Tapping. That’s right. Someone’s at his door.

Naegi pulls open the door; the light from the corridor hits his eyes hard, but he doesn’t feel up to shading them. Did someone... replace his door? Maybe Monobear, while he was sleeping? It feels so much heavier than before.

Outside the door are two Fukawas.

Naegi blinks, twice. The images in front of him swim into each other and line up. It’s just Fukawa.

“Fukawa-san,” he manages to say, with some effort. “H-hello.”

Fukawa stares at him.

“Ah,” Naegi mumbles, “sorry, I don’t think I’m very well... is this about Togami-kun?”

Fukawa keeps staring, and then she breaks suddenly into a full-on sneezing fit.

“A-are you—” Naegi begins, in vague thickly-shadowed alarm.

Fukawa stops sneezing and raises her head to look at him, very sharply. Her eyes are red. Her tongue lolls obscenely out of her mouth.

She leers.

It may be difficult to focus clearly on anything right now, but Naegi still has a creeping bad feeling about this.

“Ma-kun!” Syo snaps. “Do you realise what you’re doing to me? How _dare_ you be all weak and shaky and vulnerable?” She twirls a pair of scissors between her fingers; Naegi didn’t even see them appear. “And when I was so sure Byakuya-sama would be my next, too! I’d better get some top-class whimpering to make up for this.”

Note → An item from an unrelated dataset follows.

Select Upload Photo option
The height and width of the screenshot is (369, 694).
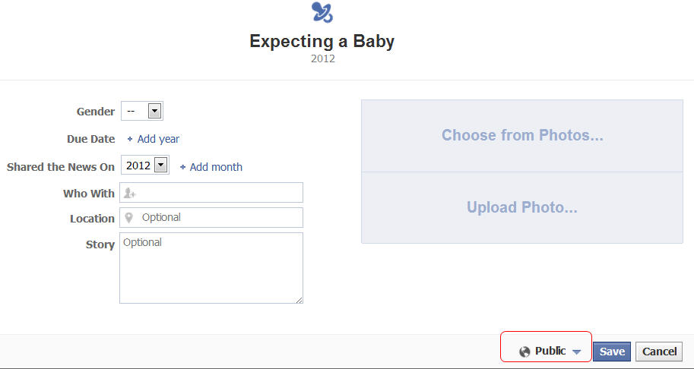(x=522, y=208)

And someone must have cut time and shuffled it together differently, because it doesn’t seem like there’s any interval between that and Naegi finding himself pinned across the bed, Syo silhouetted in the light from his doorway as she straddles him, and in a flash of clarity he realises what this _means_ and he doesn’t want to die and he tries to – to – he can’t speak, he can’t _move_

and time skips again and Syo is slipping sideways off him, her head down and her tongue slack, and Naegi’s breathing is shallow and jumpy and terrified and

and his door is closed and the light is on, and he thinks through the haze of sweat and fear and fever that he might still be alive.

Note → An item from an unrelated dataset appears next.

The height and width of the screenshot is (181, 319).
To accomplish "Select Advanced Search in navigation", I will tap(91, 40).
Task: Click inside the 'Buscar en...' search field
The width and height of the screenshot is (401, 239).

Naegi closes his eyes for a second or two, and then he opens them.

Is Syo still...?

He tries to sit up.

Kirigiri is here. She’s... how long has she been here?

“Kiri...” Naegi begins, pushing himself shakily to his feet, and then he follows Kirigiri’s gaze and sees Syo, sees Fukawa, lying face-down on the floor.

For a moment, he doesn’t understand what he’s looking at. When his mind begins to clear, he finds himself missing the hazy confusion.

“F-Fukawa... san?”

Fukawa doesn’t answer. She doesn’t move.

There’s something sticking out of her back, through the dark-stained fabric of her dress. Naegi tries to pretend it doesn’t look like the handle of a pair of scissors.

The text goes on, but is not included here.